La controversia sobre la autenticidad de Ossian se arrastró durante un cuarto de siglo, dando lugar a un célebre viaje del cáustico Dr. Johnson a las Hébridas, tras el cual dictaminó que los escoceses aman a Escocia más de lo que aman la verdad y que están dispuestos a aceptar falsedades sobre sus antepasados si halagan su vanidad colectiva. Nueva ofensa a Escocia. Diversas Highland Societies, desde Londres hasta la India, tomaron a su cargo la defensa de Macpherson, cada vez más altanero y dolido, pero que siguió sin aportar manuscritos originales ni pruebas convincentes de su hallazgo hasta su muerte, en 1796. A lo largo del siglo siguiente, sus partidarios publicarían algunos manuscritos que decían haber recogido de entre sus papeles pero cuya veracidad tardó en someterse al juicio de expertos. Algunos eran claramente fraudulentos y otros antiguos, pero nunca tanto como Macpherson había presumido. El entusiasmo por Ossian fue decayendo en las primeras décadas del siglo XIX, pero, entre tanto, toda Europa –y en especial las zonas donde las élites impulsaban un programa político de «liberación nacional»– seguía su senda y buscaba ansiosamente cantos medievales que demostraran antiguas identidades colectivas.
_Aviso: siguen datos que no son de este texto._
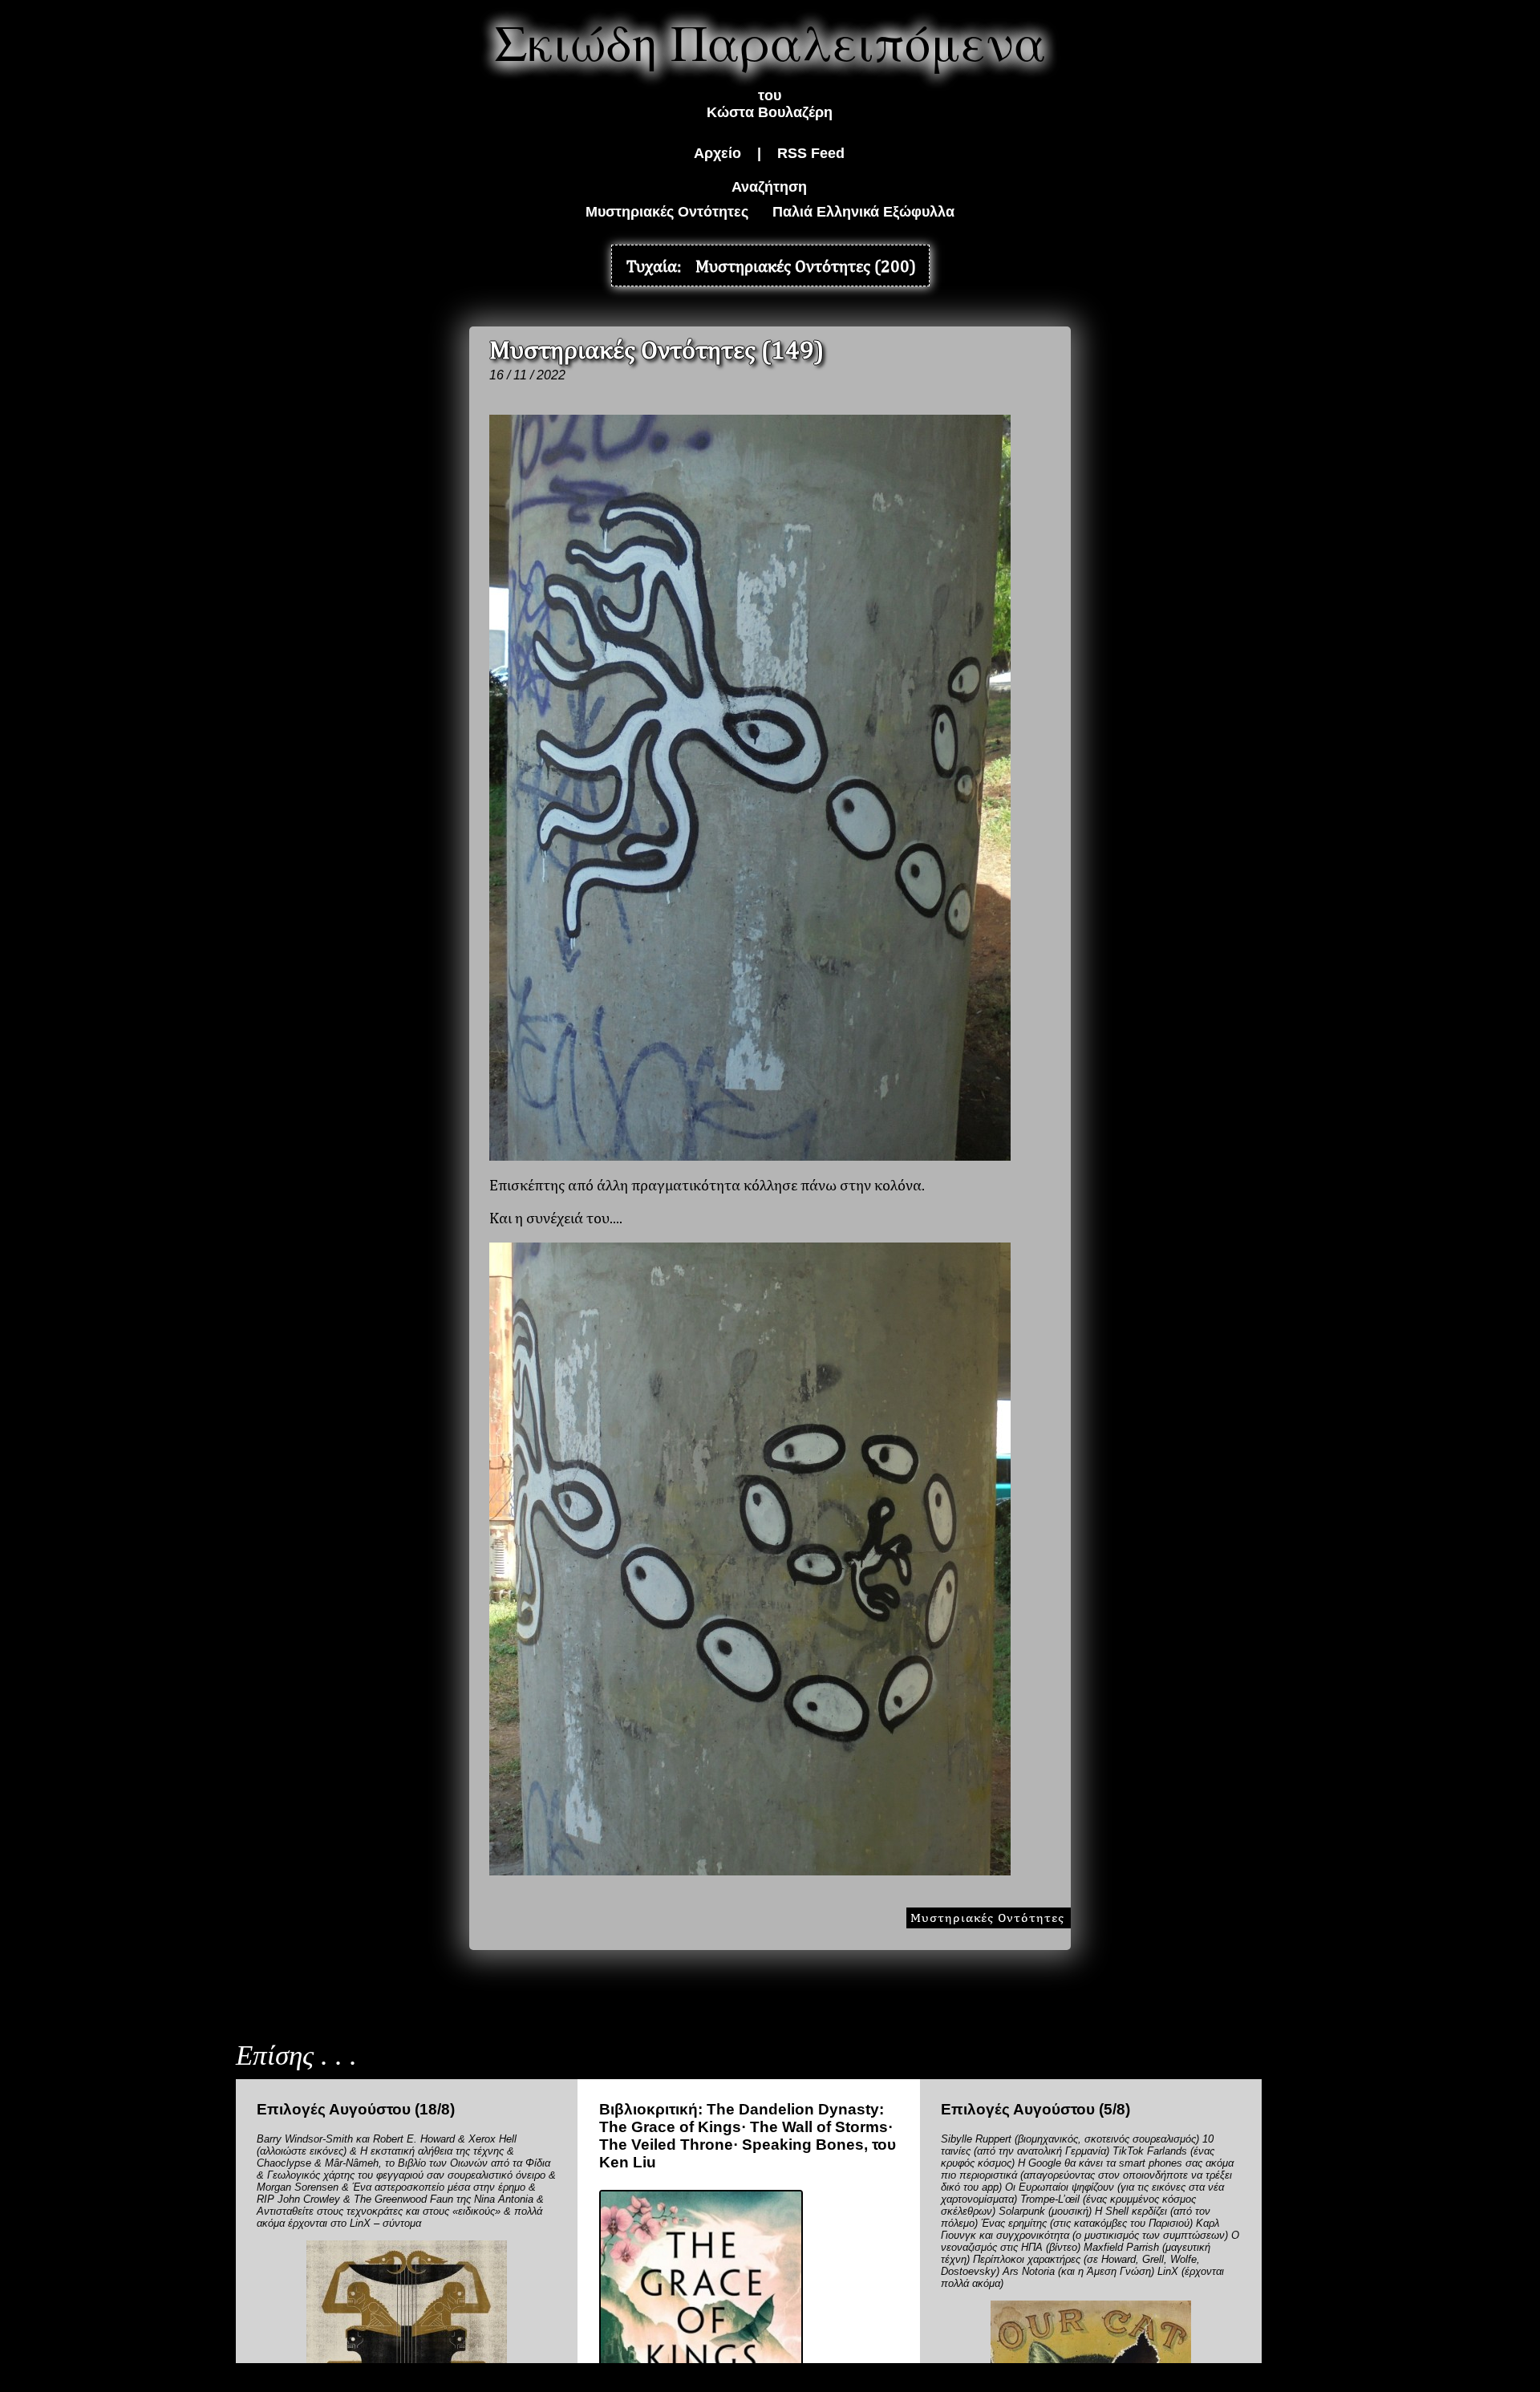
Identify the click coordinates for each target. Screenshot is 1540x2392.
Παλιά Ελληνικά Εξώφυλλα (863, 212)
Justamente en esas décadas románticas brilló otro escocés, Walter Scott, que lanzó el tercer ciclo mítico, esta vez alrededor de la vestimenta. No consta ninguna peculiaridad escocesa en la forma de vestir hasta el siglo XVI, en que hay referencias a una larga camisa irlandesa y una especie de calzón corto, todo ello protegido por una capa o manta de tartán o tela a cuadros. Nadie menciona la falda o kilt hasta el siglo XVIII, poco antes de las derrotas jacobitas que llevaron a la prohibición de todo atuendo típicamente Highlander. Pero el romanticismo y la formación de regimientos escoceses a finales del XVIII cambió la situación. Permitida de nuevo la vestimenta tradicional, los regimientos escoceses que desfilaron por París en 1815 mostraron al mundo lo que era una identidad antigua bien preservada. Y lo hicieron exhibiendo kilts, faldas más cortas que la manta tradicional y sujetas a la cintura, según parece inventadas por un manufacturero forjador que quiso evitar que las capas largas causaran problemas a sus obreros con los hornos. Quienes los lanzaban ahora eran, además, Lowlanders, clases medias urbanas decididas a salvar una supuesta tradición.

Walter Scott, presidente de la Sociedad Celta de Edimburgo y novelista que había alcanzado un gran éxito con Waverley, una novela sobre la rebelión jacobita de 1745, fue encargado en 1822 de organizar la recepción a Jorge IV, primer monarca británico que visitaba Escocia tras la unión del siglo anterior. Y eligió como ayudante a un coronel que había escrito un libro sobre los colores y dibujos distintivos de los tartans según las familias, clanes y distritos. Los productores de tela de tartán se apresuraron a subvencionar a este y otros autores para que testimoniaran el pedigrí de la tela. Entre los aventureros que participaron en el invento destacaron unos hermanos Allen, luego llamados Hay y, por fin, Sobieski Stuart, que se presentaban como descendientes del Bonnie Prince Charlie de 1745 y portaban un manuscrito titulado Vestiarium Scoticum, encontrado nada menos que en un monasterio de Cádiz, con la genealogía detallada de los distintos tartans. Así han quedado consagrados hasta hoy.
El libro no tiene conclusión. Pero podríamos aportar una, muy breve: que, si no generara tanto odio y tanto dolor, esto de las identidades colectivas podría ser divertido.